* Aim of the exercise *
Reproduce every one of the records below word for word, keeping each line unchanged.

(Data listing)
□ □ □ □

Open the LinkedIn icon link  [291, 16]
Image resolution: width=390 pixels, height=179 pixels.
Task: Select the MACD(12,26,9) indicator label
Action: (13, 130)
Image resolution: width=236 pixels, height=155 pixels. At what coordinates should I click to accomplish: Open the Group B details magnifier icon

□ □ □ □

* Finished exercise *
Open the LinkedIn icon link  [291, 16]
Image resolution: width=390 pixels, height=179 pixels.
Task: Select the MACD(12,26,9) indicator label
Action: (13, 130)
Image resolution: width=236 pixels, height=155 pixels. At what coordinates should I click to accomplish: Open the Group B details magnifier icon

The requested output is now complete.